Feb 6, 2005
As a guy living in the UK, if starting treatment with a CD4 count of less than 200, would you recommend starting with either a Combivir/Sustiva or Truvada/Sustiva combination?
Combivir/Sustiva seems to be the most highly recommended of all the first line therapies I have researched.
Or due to the lower CD4 count, would you initialise 2 x NRTIS with a Protease Inhibitor, e.g. Kaletra?
By the way, congratulations on a very informative and excellently run web site.
There aren't too many like it in the UK!
Response from Dr. Young
Thank you for your post-- it's nice to hear from patients in the UK. While our site is based primarily in the US, clearly our comments (and language) apply readily in the UK as well.
We're all the benefactors of having some really good choices in the selection of first-line HIV treatments. As you point out, Combivir (AZT/3TC) with efavirenz (Sustiva, Stocrin) is one of the most highly recommended treatment combinations. It has very long-term data, even longer-term clinical experience (especially with AZT and 3TC), excellent durability and in general, excellent tolerability. Combivir/Sustiva remains at the top of the list on the treatment guidelines in both the US and the UK.
Truvada (tenofovir/FTC) is the challenger to the throne-- two relatively newer medication that are probably better tolerated in the short term; in the ongoing Gilead 934 clinical trial, Truvada seems to perform better from a tolerability standpoint than Combivir. The major difference between the two drugs in this study is the side effect profile-- slightly more patients discontinued Combivir because of nausea and anemia than those who discontinued Truvada. In a recent press release, Gilead announced their preliminary 48 week analyses-- confirming the earlier differences and showing a small increase in CD4 cell rise too. Tenofovir has been widely prescribed around the world and has a lot of clinical trials data in combination with 3TC; it's important to recognize that Truvada is a newer pairing of medications (particularly FTC) and there are a paucity of clinical studies with the combination (one with Sustiva, one with Kaletra)-- both studies are favorable and demonstrate excellent performance. By the way, from what I understand, Truvada is not yet approved for use in the UK (though will be in the near future).

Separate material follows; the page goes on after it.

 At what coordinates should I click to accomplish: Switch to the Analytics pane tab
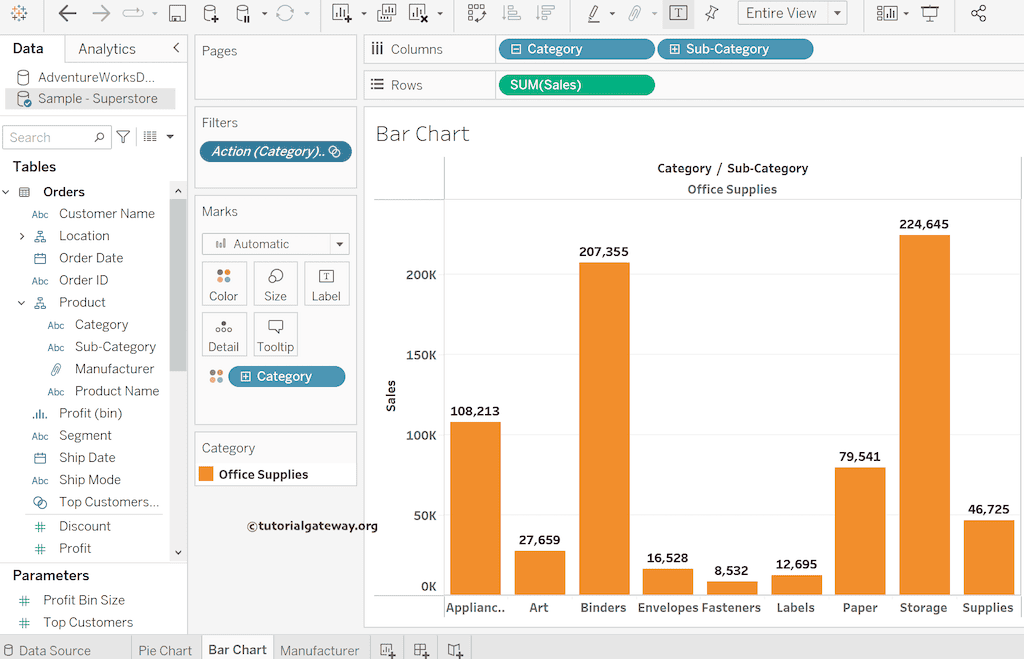point(107,48)
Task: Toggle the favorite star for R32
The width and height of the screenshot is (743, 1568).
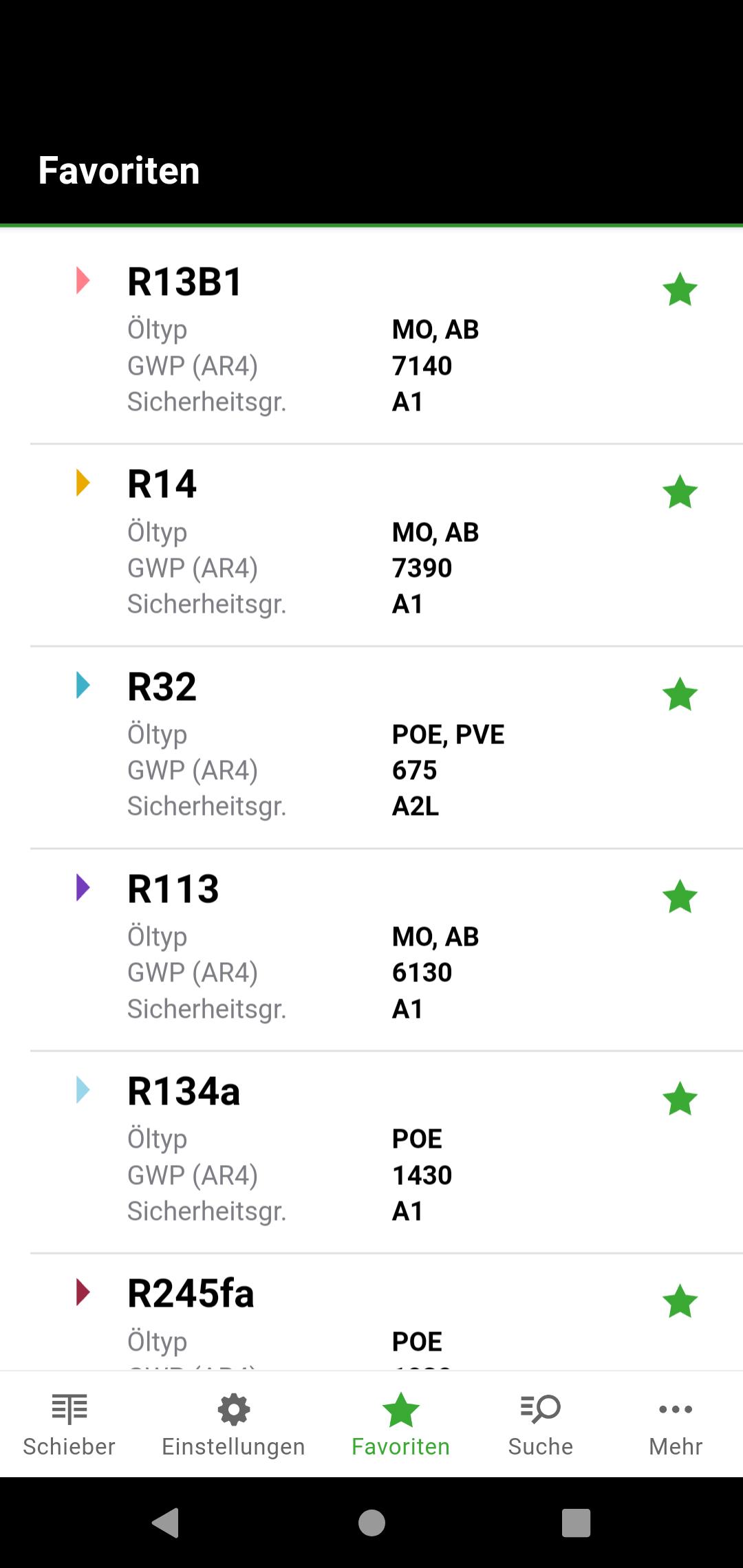Action: tap(680, 694)
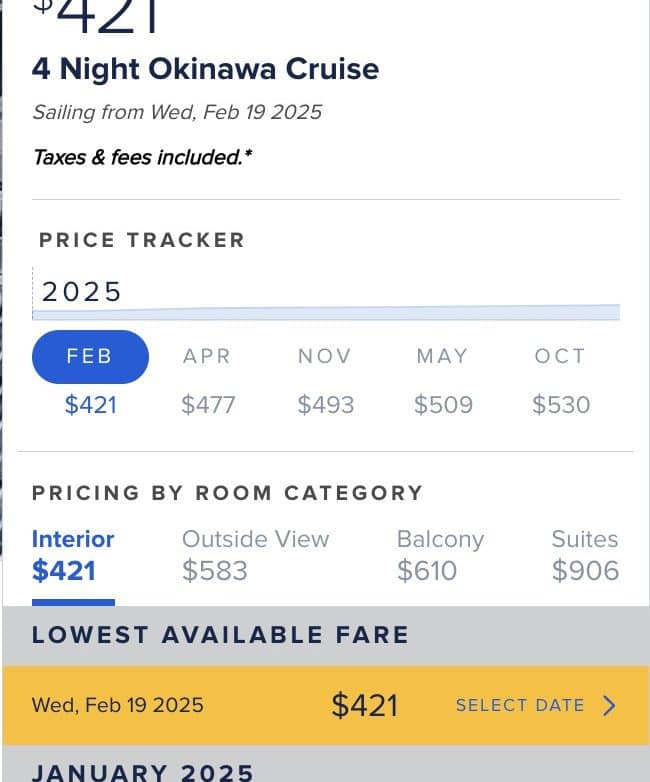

Another option that has received attention in the US (and now approved in the UK) is the nuke combination of abacavir+3TC (known in our country as Epzicom and in yours as Kivexa). This combination has also been studied with Sustiva (and boosted PIs); demonstrating very good results as well. We've been using this combo for quite a while with excellent clinical responses.
Since you've raised the point, we've been initiating an increasing number of patients on ritonavir-boosted protease inhibitor therapy. The reason for the shift from non-nukes to PIs has been the recent approval of easier to take, probably better tolerated PIs, particularly fosamprenavir and atazanavir. Both are approved in the States as once-daily medications, though in the UK, the former is only approved as a twice-daily and the later approved only for treatment-experienced patients. In this arena, Kaletra is the industry standard with the greatest amount of long-term clinical data. Both Kaletra and boosted fosamprenavir have strong data that demonstrate favorable resistance patterns among patients who experience treatment failure, with much less drug resistance-- almost certainly preserving more future treatment options that after failure of non-nuke-based treatments. It's this latter point that resonates with my patients who are choosing their first treatments. Indeed, many patients who once declined treatments with Kaletra (because of pill burden or side effects) are now electing to start treatment with ritonavir-boosted fosamprenavir or atazanavir, despite the fact that neither have reached the gold-standard of the "preferred" regimens by treatment guidelines (yet).
All of the current treatment combinations appear to have really exemplary performance in patients with CD4 counts below 200; indeed, even in patients with counts below 50. The major differences (if any) appear to be the risk of developing drug resistance among the patients with the very lowest CD4 counts and highest viral loads.
I hope this helps. Thanks for posting your questions and for your kind words. Good luck, good health.